EVlink Smart Wallbox de Schneider incorpora módulo de medición de serie, sin coste adicional. La diferencia con la EVlink Home Smart es la integración del medidor en la propia carcasa de la wallbox. Es la opción adecuada cuando el cuadro general permite instalación de pinza amperimétrica próxima a la wallbox.

Circutor Mini Wallbox CPM2

Circutor Mini Wallbox CPM2 admite gestión dinámica mediante módulo CEM complementario, con coste adicional entre 100 € y 200 €. Es habitual en instalaciones industriales o profesionales pequeñas por la robustez del equipo y la integración con sistemas de monitorización Circutor.

ChargeAmps Aura

ChargeAmps Aura admite LCP mediante módulo separado de la marca, con coste adicional entre 120 € y 220 €. Es opción menos extendida en España pero técnicamente sólida y con buena integración con sistemas de gestión energética domésticos.

Casos donde el LCP no es la mejor opción

Hay tres escenarios donde la ampliación de potencia es preferible al LCP. El primero es la vivienda con uso eléctrico intensivo: hogar con bomba de calor o aerotermia de gran consumo combinado con cocción eléctrica completa y consumo habitual diurno elevado.
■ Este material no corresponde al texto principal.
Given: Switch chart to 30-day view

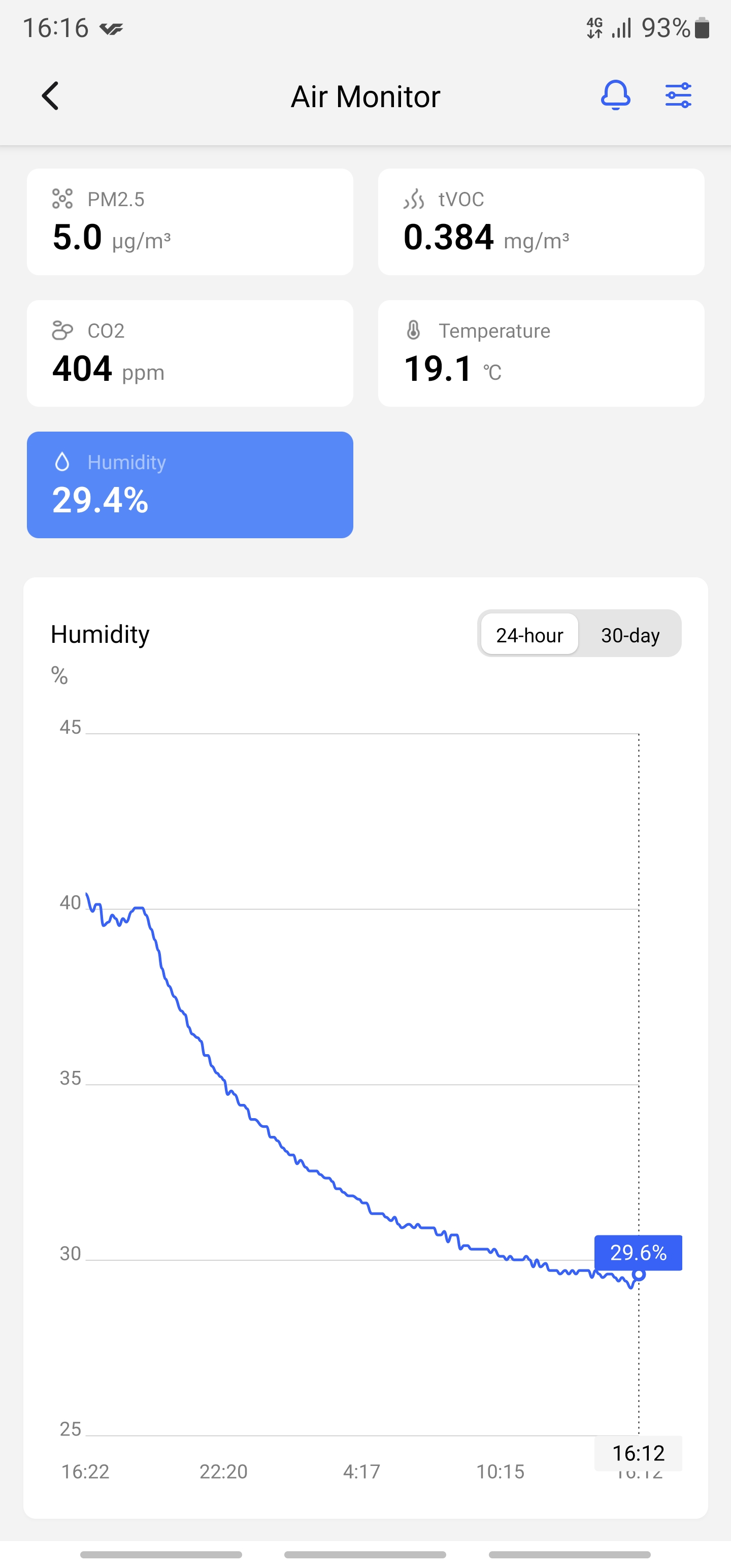Looking at the screenshot, I should (x=630, y=635).
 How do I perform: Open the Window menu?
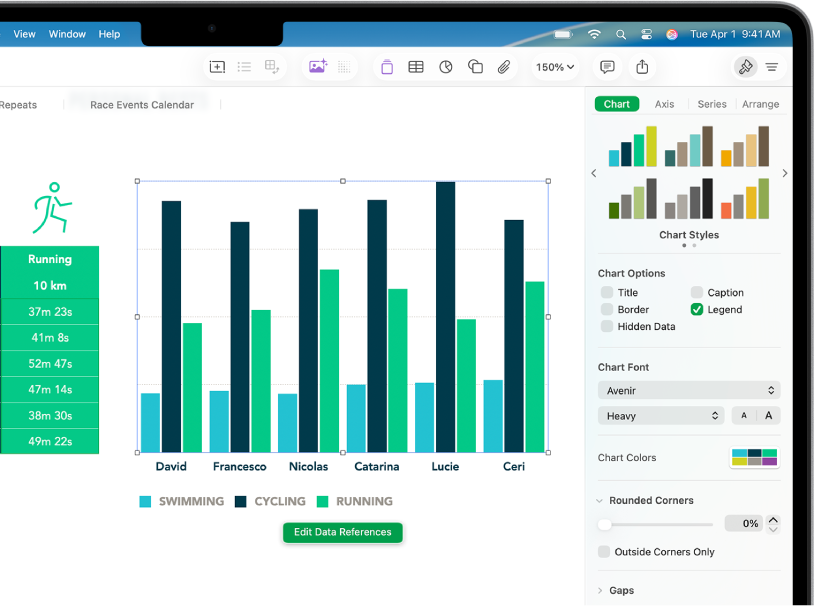[67, 33]
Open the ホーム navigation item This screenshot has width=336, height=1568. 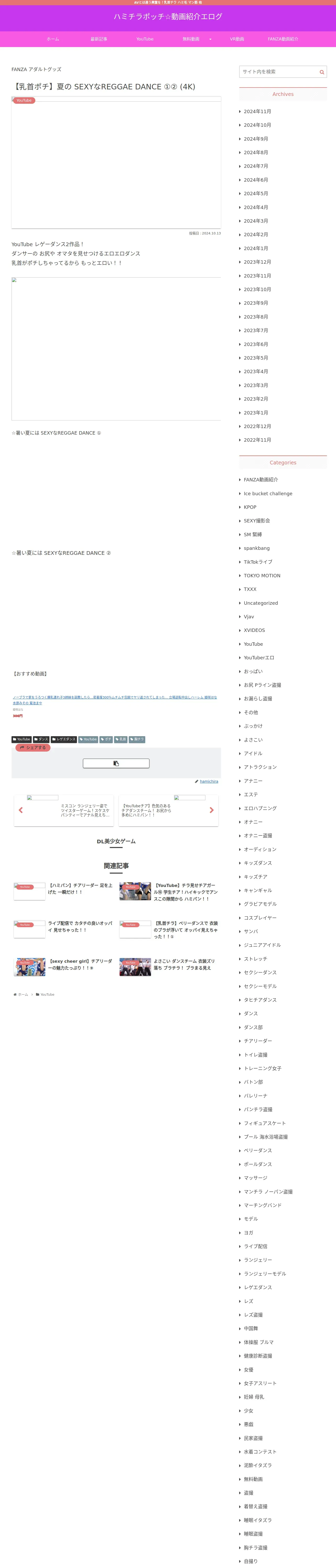point(53,39)
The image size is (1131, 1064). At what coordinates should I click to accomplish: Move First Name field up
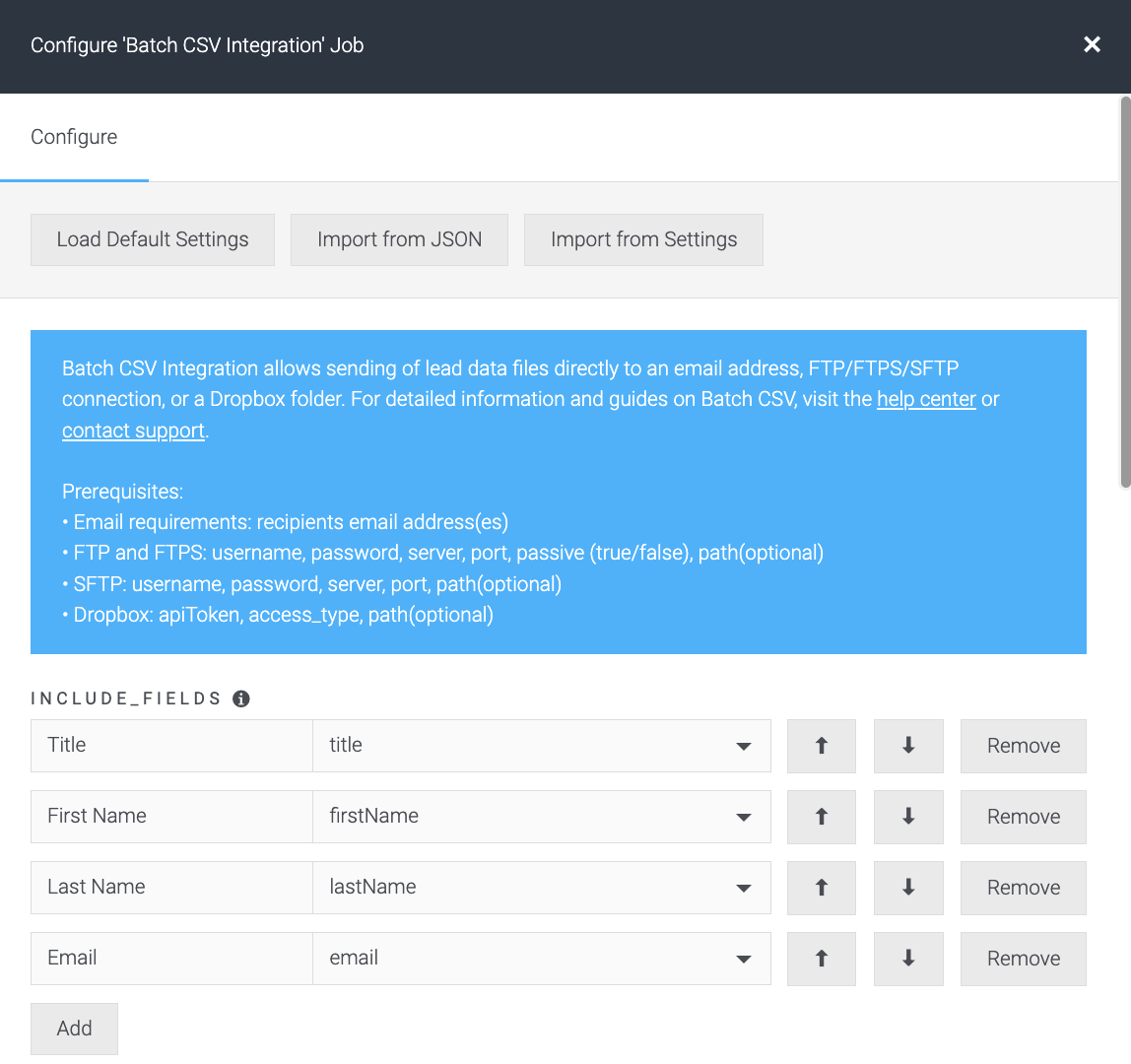pyautogui.click(x=821, y=817)
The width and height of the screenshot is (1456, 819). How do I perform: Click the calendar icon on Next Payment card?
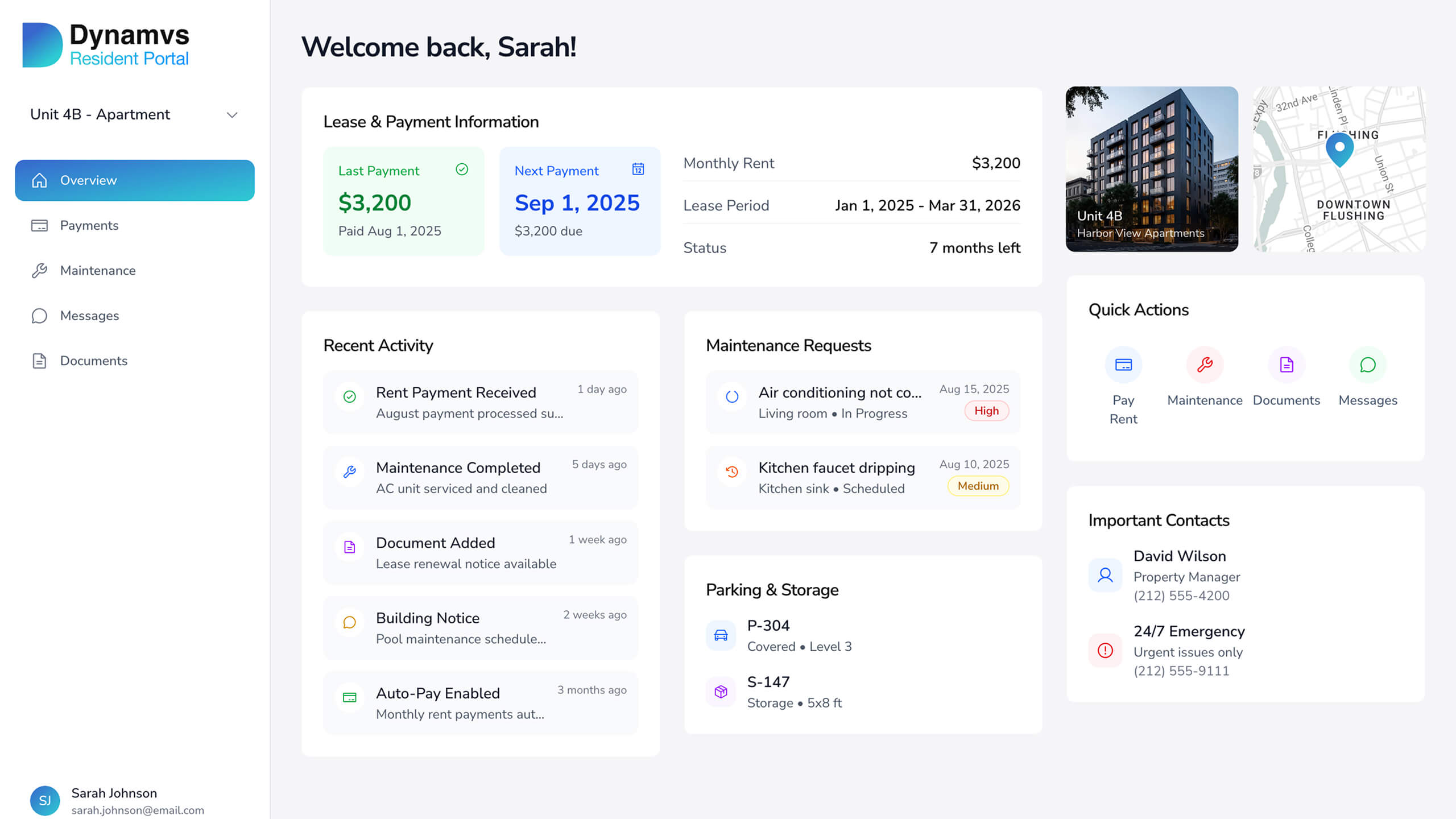pyautogui.click(x=639, y=170)
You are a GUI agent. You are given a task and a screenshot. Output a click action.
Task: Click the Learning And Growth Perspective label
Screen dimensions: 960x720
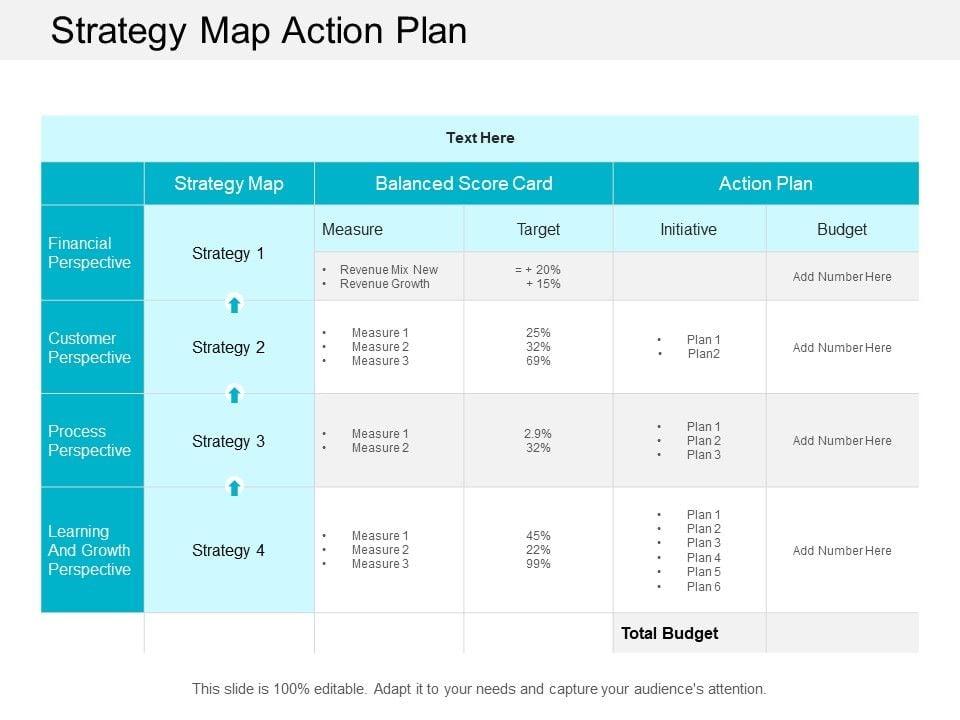point(90,550)
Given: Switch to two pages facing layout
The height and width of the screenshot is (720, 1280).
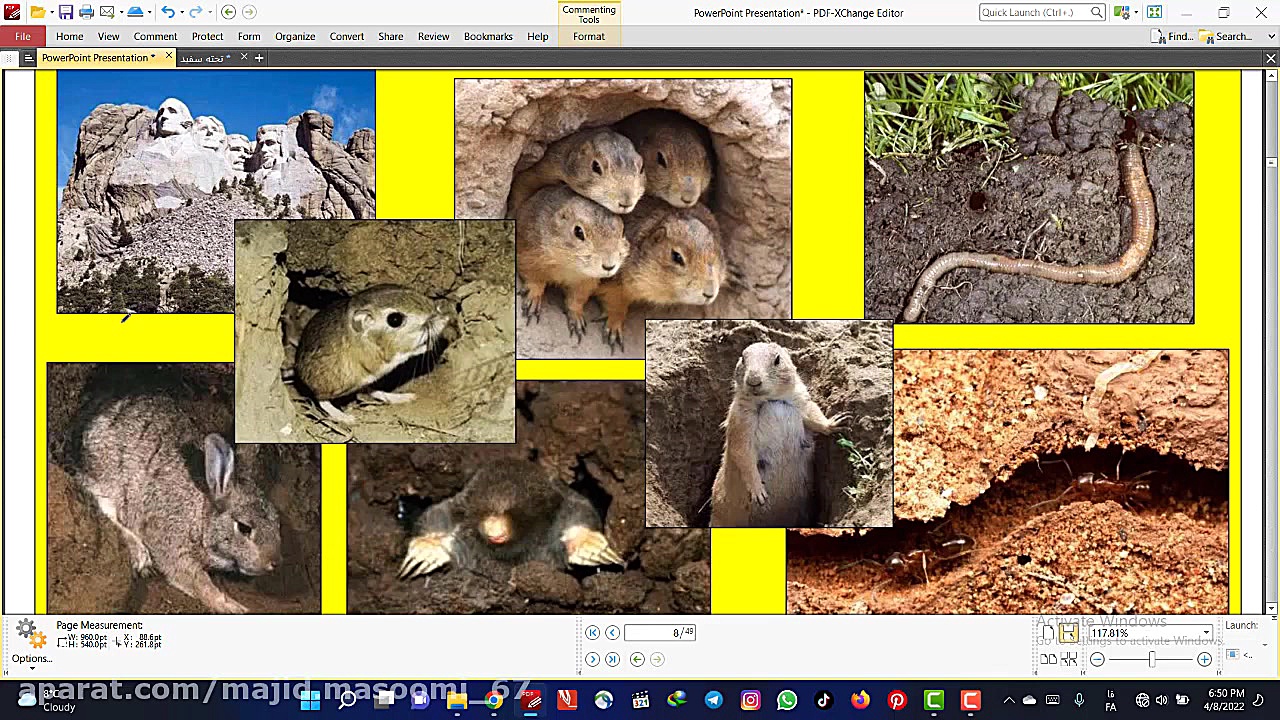Looking at the screenshot, I should click(x=1048, y=659).
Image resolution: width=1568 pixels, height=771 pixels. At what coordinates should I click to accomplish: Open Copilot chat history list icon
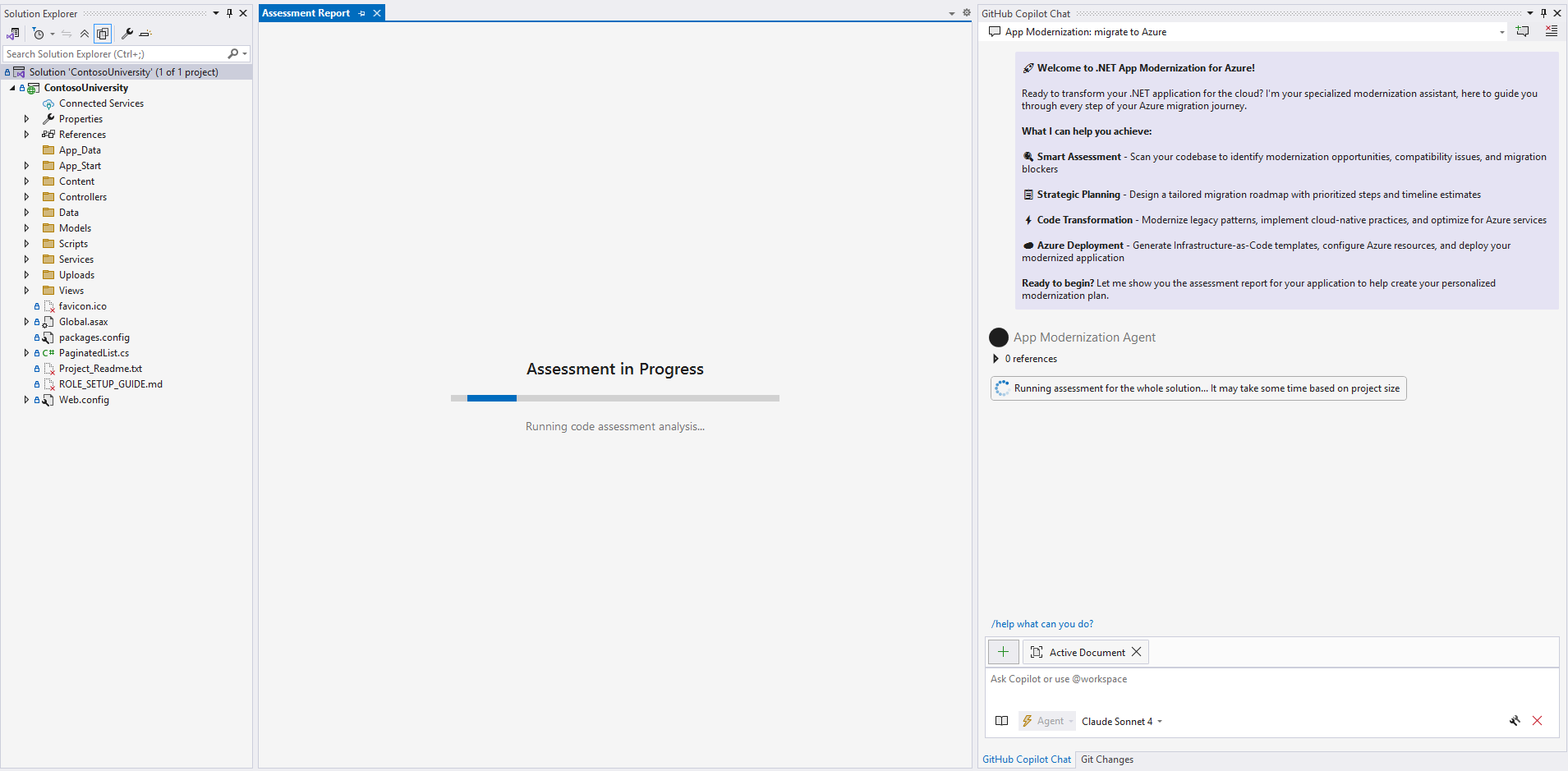[1552, 31]
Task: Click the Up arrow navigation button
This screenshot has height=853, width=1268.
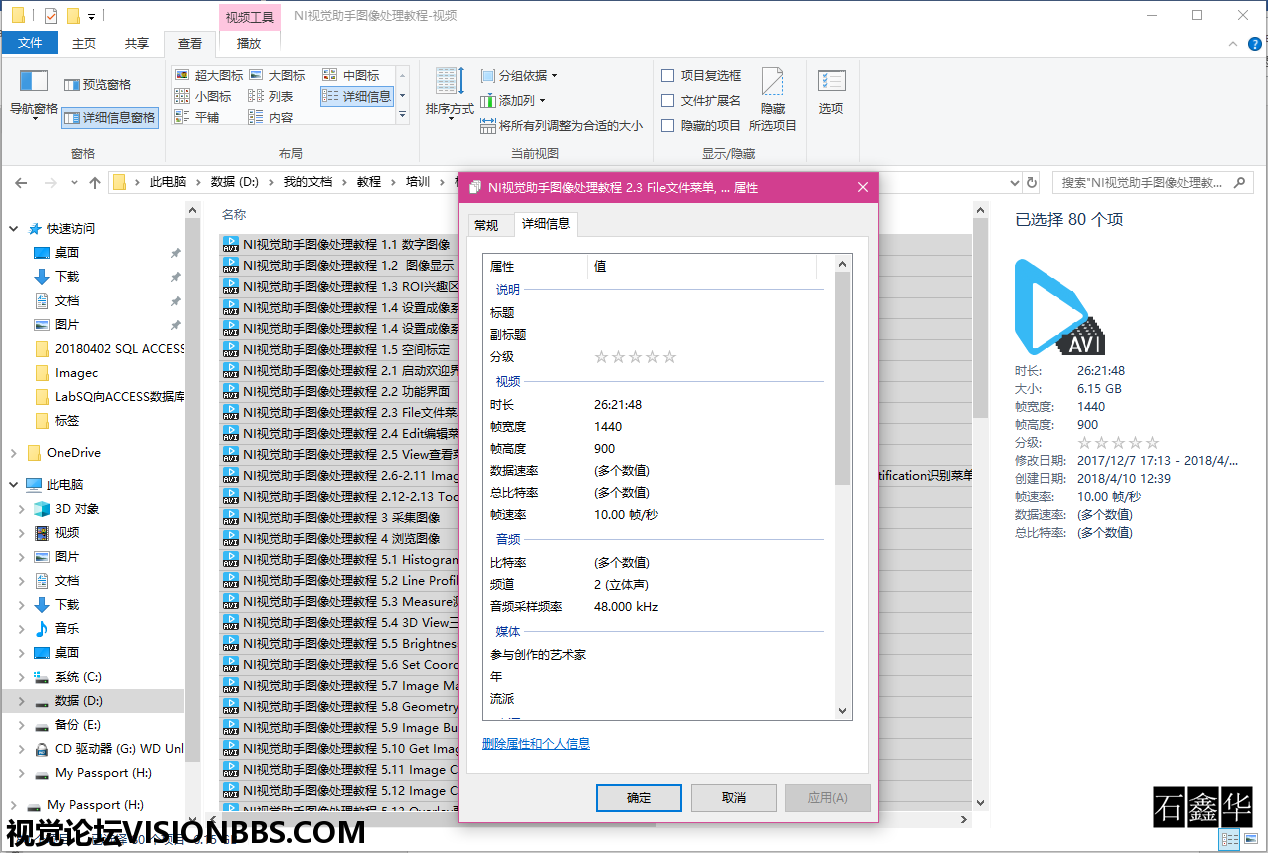Action: pos(95,182)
En este escenario la carga del vehículo se verá frecuentemente reducida por el LCP, lo que puede generar incomodidad operativa si se necesita carga rápida en horario diurno.

El segundo es el escenario de uso intensivo del vehículo eléctrico con kilometraje anual elevado (más de 25.000 km/año): la simultaneidad entre demanda de carga y consumo doméstico se incrementa y el LCP puede dificultar la disponibilidad de la autonomía completa al inicio de cada uso del vehículo. La ampliación de potencia aporta tranquilidad operativa que justifica el sobrecoste anual.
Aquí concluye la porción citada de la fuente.